New pre-clinical data provided support for the oral agent's activity in a number of difficult to treat and chemo resistant tumor types. Clinical results also highlighted enzastaurin's potential to enhance the benefit of standard-of-care chemotherapies such as Gemzar) (gemcitabine HCl), Alimta) (pemetrexed) and Xeloda) (capecitabine) with manageable side effects.
"Pre-clinical data showing enzastaurin's synergistic activity with standard-of-care chemotherapies like Gemzar and Alimta, suggest this oral agent is a book containing many chapters, and we look forward to understanding all of enzastaurin's promising applications," said Richard Gaynor, M.D., vice president, cancer research and global oncology platform leader for Eli Lilly and Company.
Three presentations were made highlighting enzastaurin's potential for additive or synergistic anticancer effects without excessive toxicity in advanced solid tumors including lung, breast, pancreas, and head/neck cancers. The data were gathered from three Phase I studies that combined enzastaurin with Gemzar/cisplatin (abstract #2046), Alimta (abstract #2047) and capecitabine (abstract #2048). Each study showed similar results, concluding in each case the enzastaurin combination was generally well tolerated across all dose levels; and there were no observations of significant alterations in pharmacokinetics (the process by which a medication is absorbed, distributed, metabolized, and eliminated by the body). Further data on enzastaurin's safety (abstract #13077) were published from a review of data gathered from three Phase I and II studies, suggesting that enzastaurin is generally well tolerated across all doses and for extended durations. According to this analysis and given the severity of the disease and absence of controlled studies for comparisons, no event other than chromaturia or fecal discoloration (due to reddish-orange color of the active ingredient) appears to be definitively attributable to enzastaurin.

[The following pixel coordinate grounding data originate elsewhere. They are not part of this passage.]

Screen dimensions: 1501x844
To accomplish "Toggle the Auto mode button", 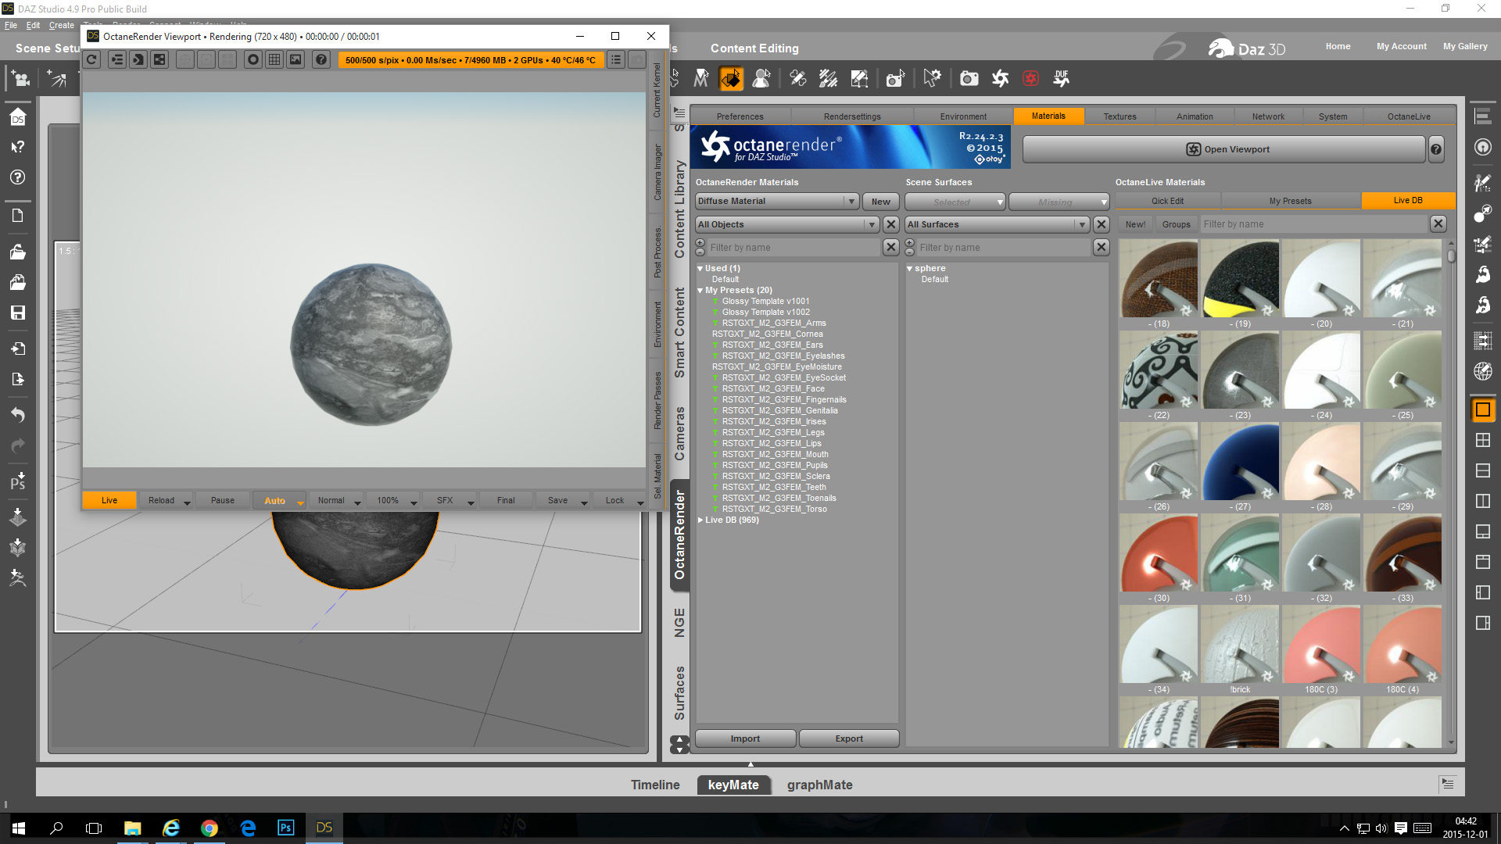I will 274,500.
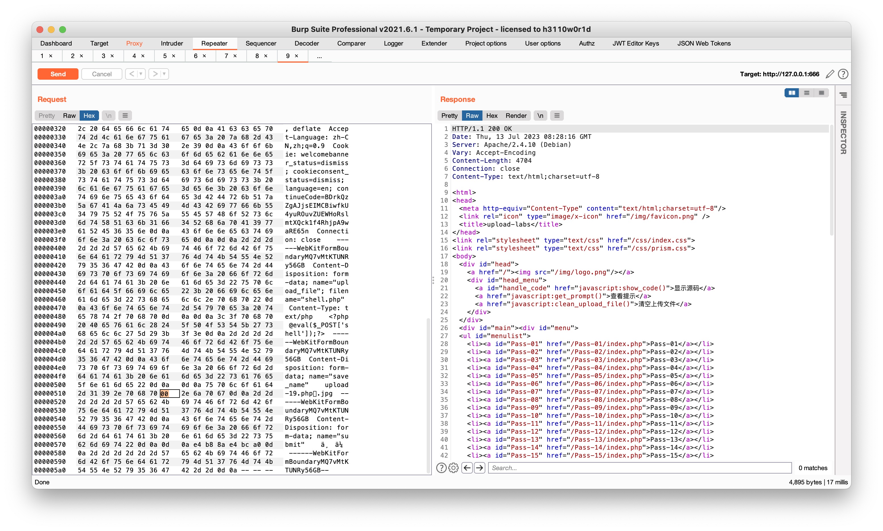Open the Inspector panel settings icon
The height and width of the screenshot is (531, 883).
tap(843, 95)
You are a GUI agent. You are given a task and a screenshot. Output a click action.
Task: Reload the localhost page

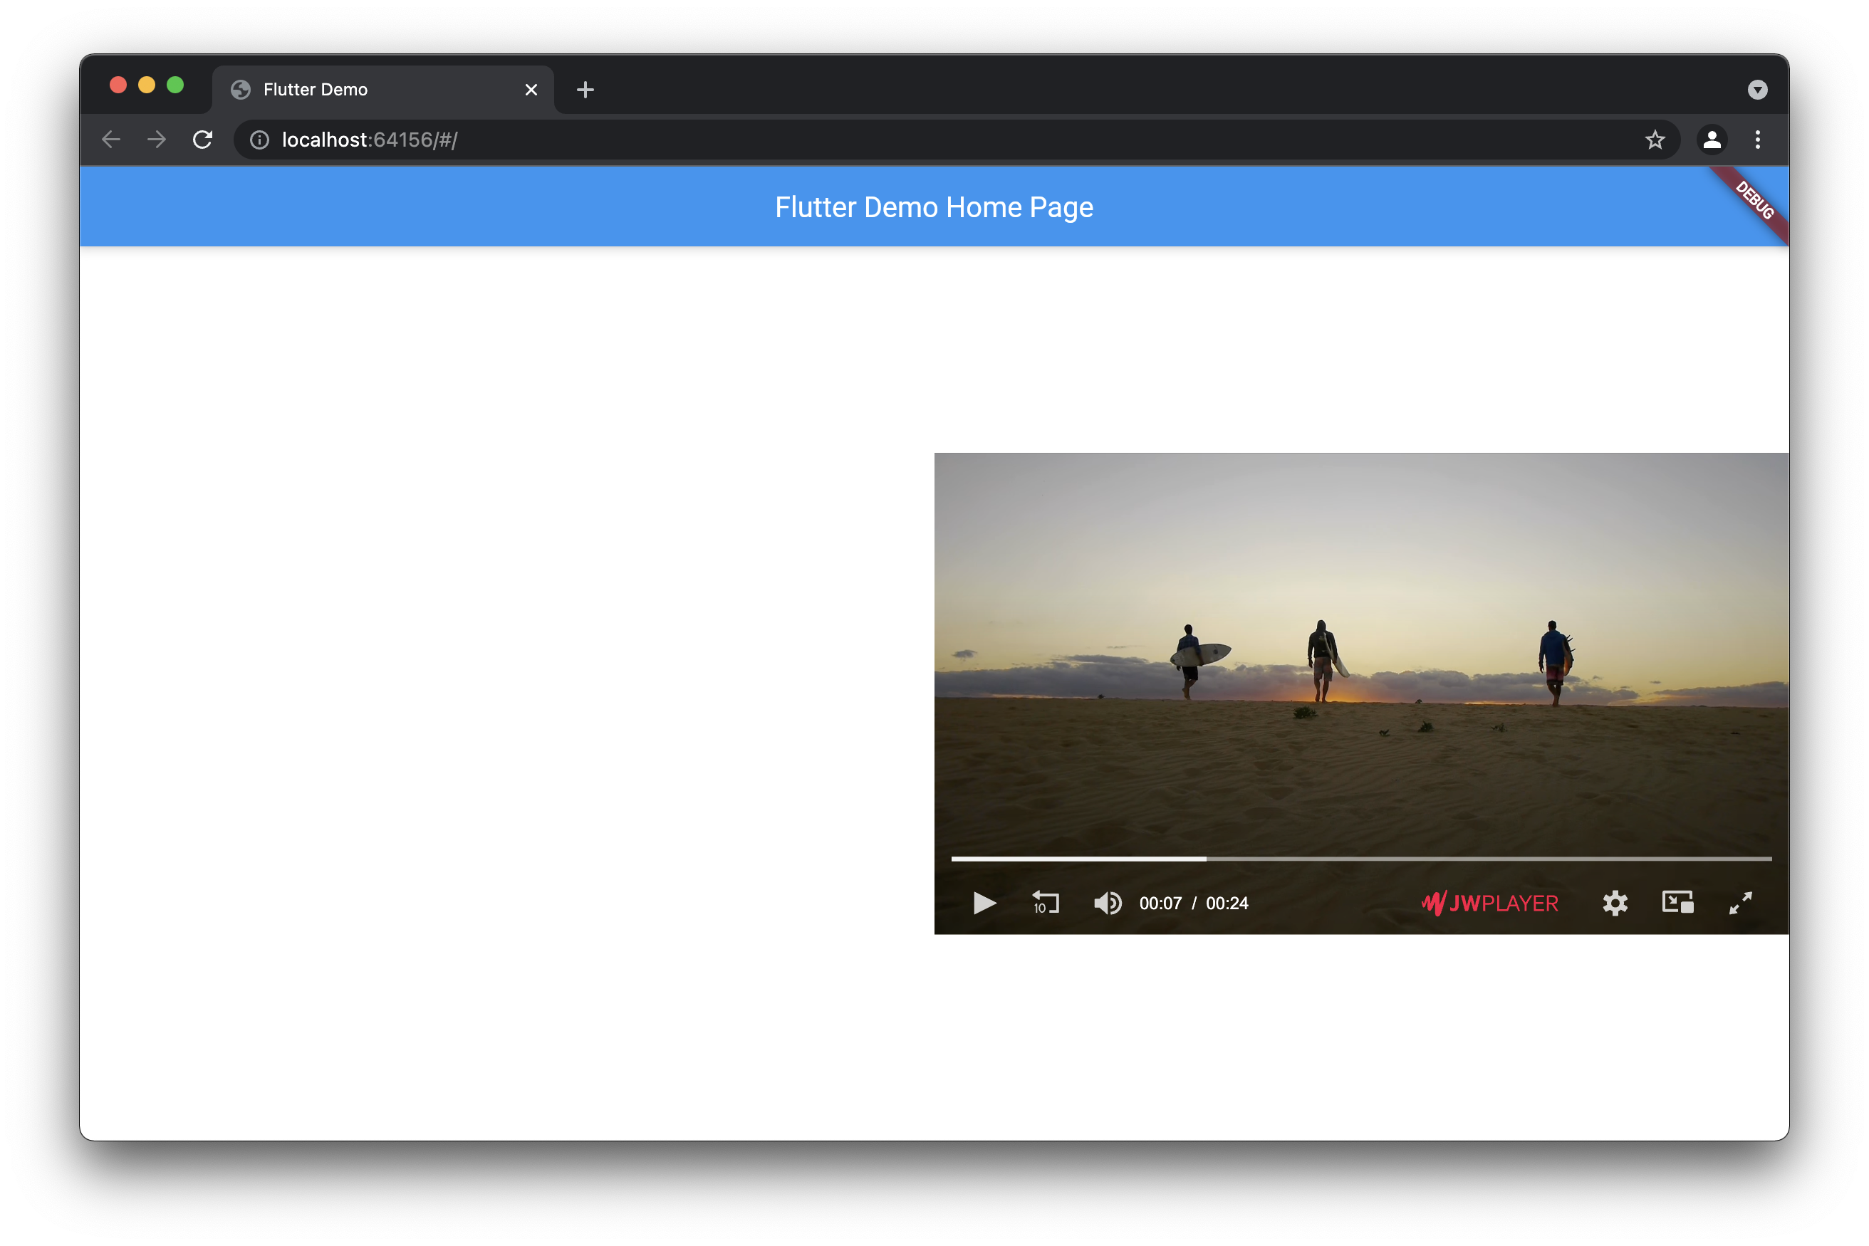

Additional pre-clinical studies presented point toward enzastaurin's in-vitro activity in certain non-small cell (NSCLC) and small cell cancer (SCLC) cell lines, as well as in chemo resistant ovarian cancer cells types. In the lung cancer study, (abstract #13138) researchers concluded enzastaurin produced in-vitro growth inhibition of SCLC and NSCLC cell lines accompanied by modulation of GSK3-b (glycogen synthase kinase 3 beta), a protein involved in energy metabolism and neuronal cell development. This study also showed enzastaurin had synergistic growth inhibition when combined with Alimta in these cell lines. The ovarian cancer study (abstract #20037) corroborated the use of GSK3-beta phosphorylation as a marker for PKC-beta activity in ovarian cancer models. This further indicates that taxane-resistant cells seemed to respond to enzastaurin treatment in low concentrations and further supported the study of enzastaurin to evaluate the benefit for women with taxane-resistant ovarian cancer.

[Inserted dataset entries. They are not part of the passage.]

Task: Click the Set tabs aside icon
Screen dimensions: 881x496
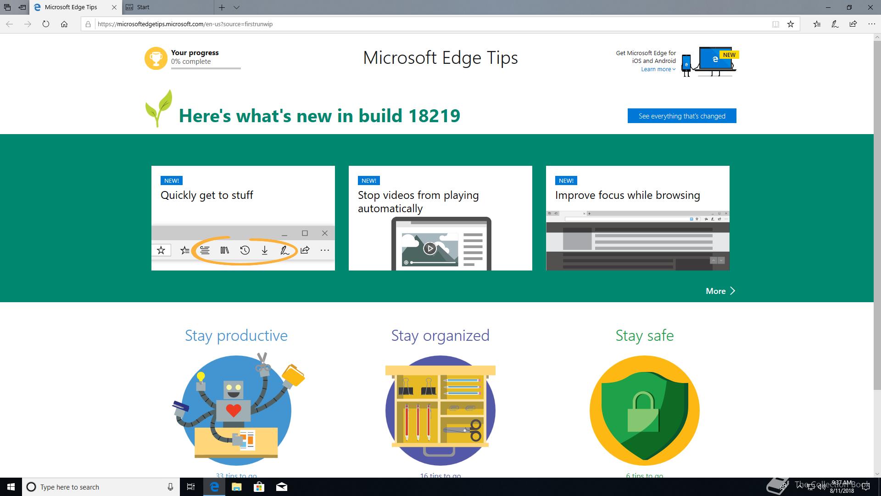Action: click(22, 7)
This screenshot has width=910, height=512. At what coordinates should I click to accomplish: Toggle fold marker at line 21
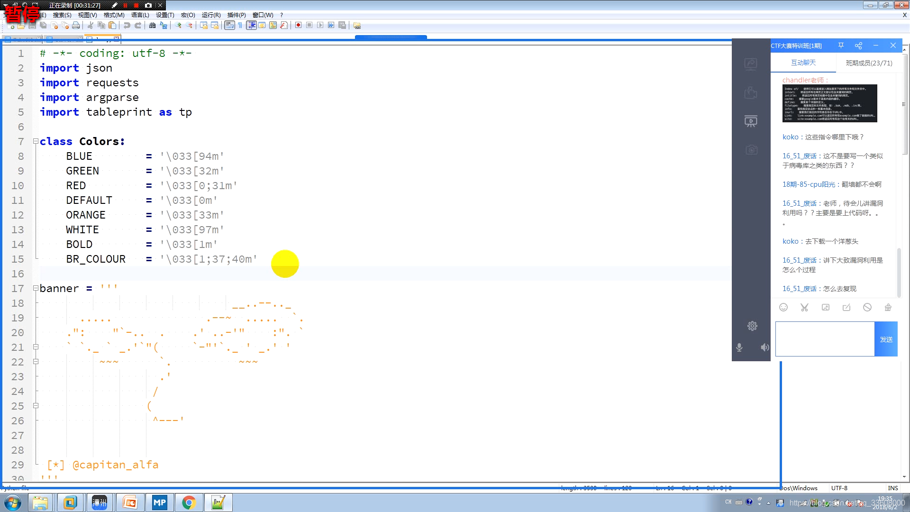pos(36,347)
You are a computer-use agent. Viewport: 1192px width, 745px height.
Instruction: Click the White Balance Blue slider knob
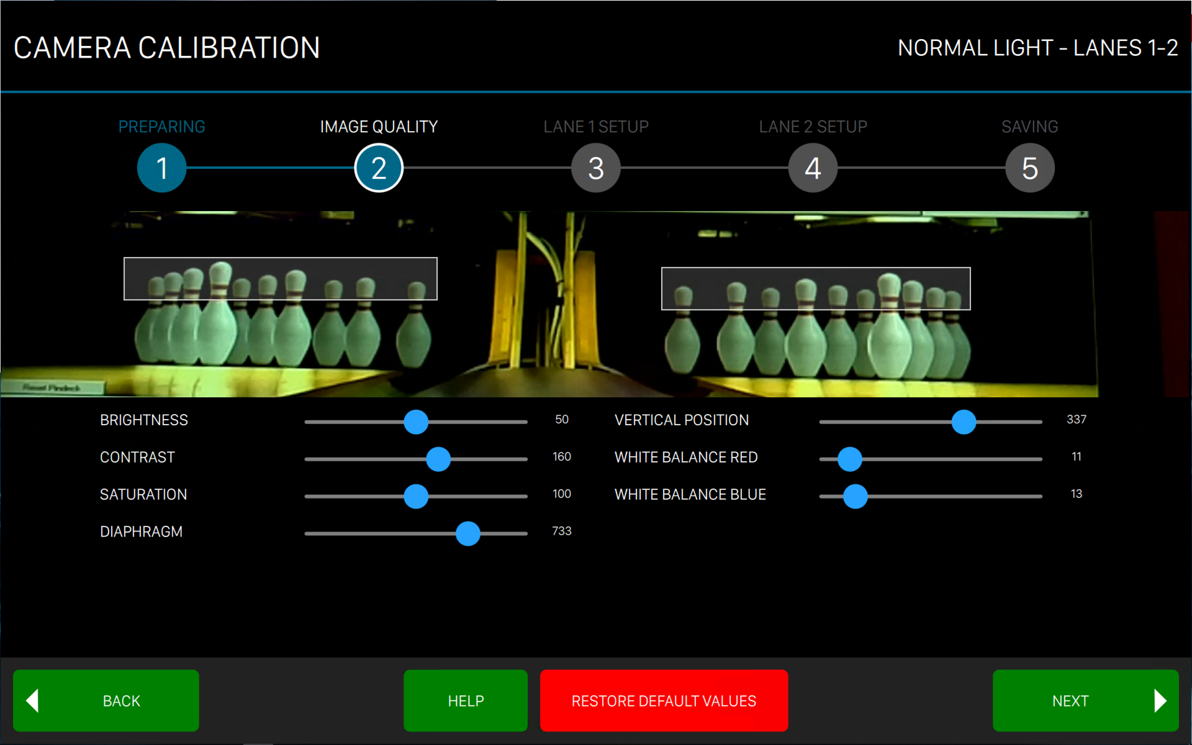pyautogui.click(x=855, y=496)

"Studies across tumor types continue to generate encouraging data on the utility of enzastaurin's multi-pronged mechanism of action," continued Dr. Gaynor. "The studies presented today specifically support further evaluation of enzastaurin in non-small cell and small cell lung cancers, as well as ovarian cancer. The findings are particularly important in directing further clinical development utilizing biomarker technology to provide patients with right therapy."

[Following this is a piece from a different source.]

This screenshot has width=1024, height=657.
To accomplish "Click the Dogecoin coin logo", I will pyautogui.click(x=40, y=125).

Enzastaurin is an oral serine-threonine kinase inhibitor that is designed to suppress tumor growth through multiple mechanisms. Pre-clinical data suggest it may reduce the cell's ability to divide (cell proliferation), increase the natural death of the tumor cells (apoptosis), and inhibit tumor-induced blood supply (angiogenesis). Data have suggested enzastaurin inhibits signaling through the PKC-beta and PI3K/AKT pathways. These pathways have been shown to be activated in a wide variety of cancers. In addition to glioblastoma and non-Hodgkin's lymphoma, enzastaurin is also being studied in other multiple tumor types, including colorectal cancer, non-small cell lung cancer, pancreatic cancer, and mantle cell lymphoma.